Our observations are consistent with previous intervention trials. Large clinical trials showed that ARB therapy substantially lowers the risk for type 2 diabetes compared to other antihypertensive therapies or placebo [68]. Furthermore, in a recently published subanalysis of the Treat to Target post authorization survey in 14200 patients very similar results were observed. There was a significant improvement in blood pressure and metabolic risk factors as a result of Irbesartan treatment. Similar to our study there was no evidence of a difference between monotherapy and combination therapy with hydrochlorothiazide with regard to the cardiovascular risk profile [10]. While Kintscher and colleagues [10] investigated hypertensive patients with and without metabolic syndrome, we studies only metabolic syndrome patients including a large number of diabetic patients. Despite this difference the over-all results are very similar indicating that a broad range of patients benefit from such therapy with respect to metabolic parameters. However, it should also be noted that in both studies patients with supposedly more severe insulin resistance benefited the most.
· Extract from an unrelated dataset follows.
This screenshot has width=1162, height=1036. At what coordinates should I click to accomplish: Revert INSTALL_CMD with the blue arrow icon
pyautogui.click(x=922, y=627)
In addition, a number of small clinical trials have evaluated the effect of ARB therapy on individual components of the metabolic syndrome particularly on glucose metabolism [1113]. It is currently unclear whether individual ARB differ in their potential to improve metabolic parameters, although telmisartan and irbesartan seem to be particularly powerful in this respect [14, 15].
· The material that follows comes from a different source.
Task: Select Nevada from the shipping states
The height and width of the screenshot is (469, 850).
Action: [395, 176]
Several mechanisms could link ARB therapy with an improvement in metabolic parameters. ARB may improve insulin sensitivity by affecting inflammatory processes and altering free fatty acid concentration and/or metabolism [16]. Furthermore, ARB could directly stimulate PPAR-gamma [1719].
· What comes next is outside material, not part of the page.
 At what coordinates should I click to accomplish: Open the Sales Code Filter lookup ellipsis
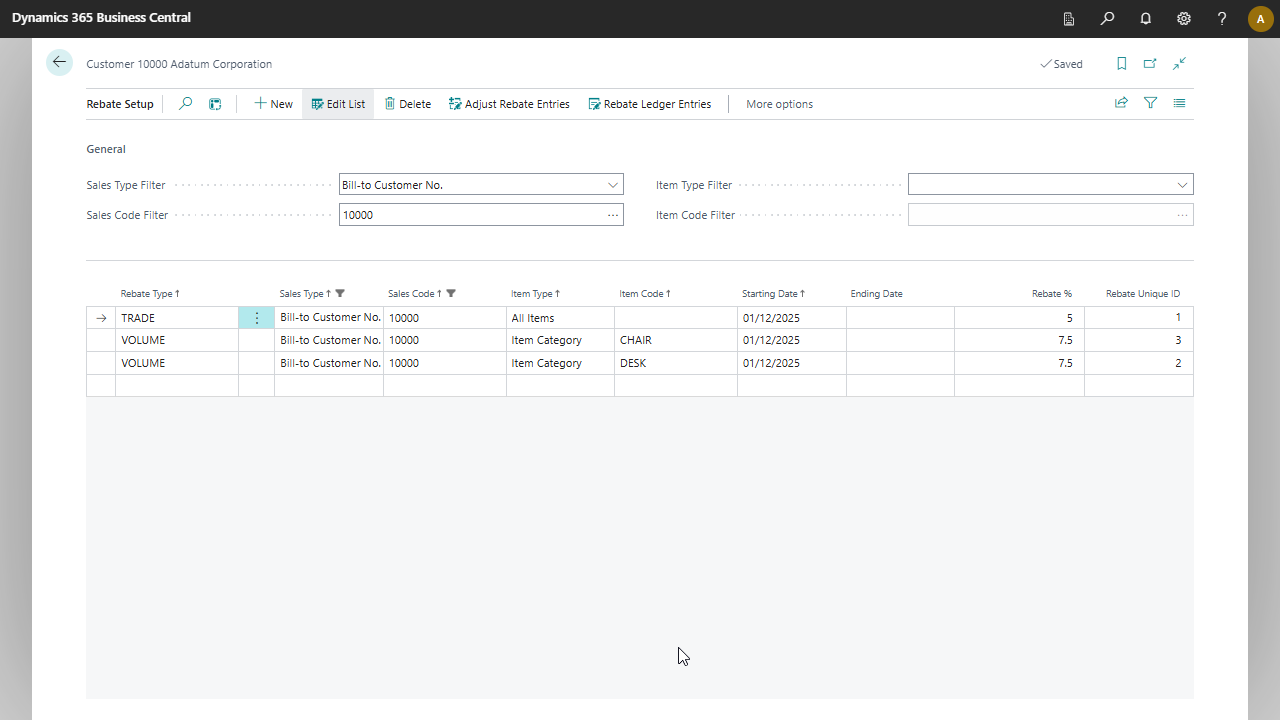click(x=612, y=215)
Our study extends the known findings to the "every day" routine clinical practice. The magnitude of improvement is similar to that seen in placebo controlled intervention trials. It is however important to confirm these studies in more typical settings, because patients included in placebo controlled intervention trials are usually highly selected which could bias results. On the other hand our open-label, observational design also results in considerable limitations. Thus, it should be noted, that all subgroups including those that were already on ARB therapy or ACE inhibitor therapy at the beginning benefited with respect to their metabolic parameters. This indicates that part of the improvement in metabolic parameters is related to the fact that the patients were included in this observational study (study-in effect). Notably, we also observed a small but significant decrease in body weight, which also indicates that some of the beneficial effects observed during the study are related to the study-in effect. On the other hand, as outlined above, irbesartan stimulates PPAR-gamma dependent pathways and thus results in an altered flux of free fatty acids, which may affect nutritional behavior and caloric intake. Furthermore, metabolic improvement was related to blood pressure reduction. It therefore cannot be decided whether the improvement in metabolic parameters is specific for irbesartan (or ARB therapy) or the result of blood pressure reduction. However, a number of large intervention trials have shown that the effect of ARB therapy on metabolic parameters reaches beyond blood pressure reduction.

Conclusion

The present study indicates that hypertensive patients with metabolic syndrome with and without diabetes benefit from irbesartan therapy not only with respect to blood pressure reduction but also with respect to a significant improvement of metabolic parameters such as glucose, lipids and liver values.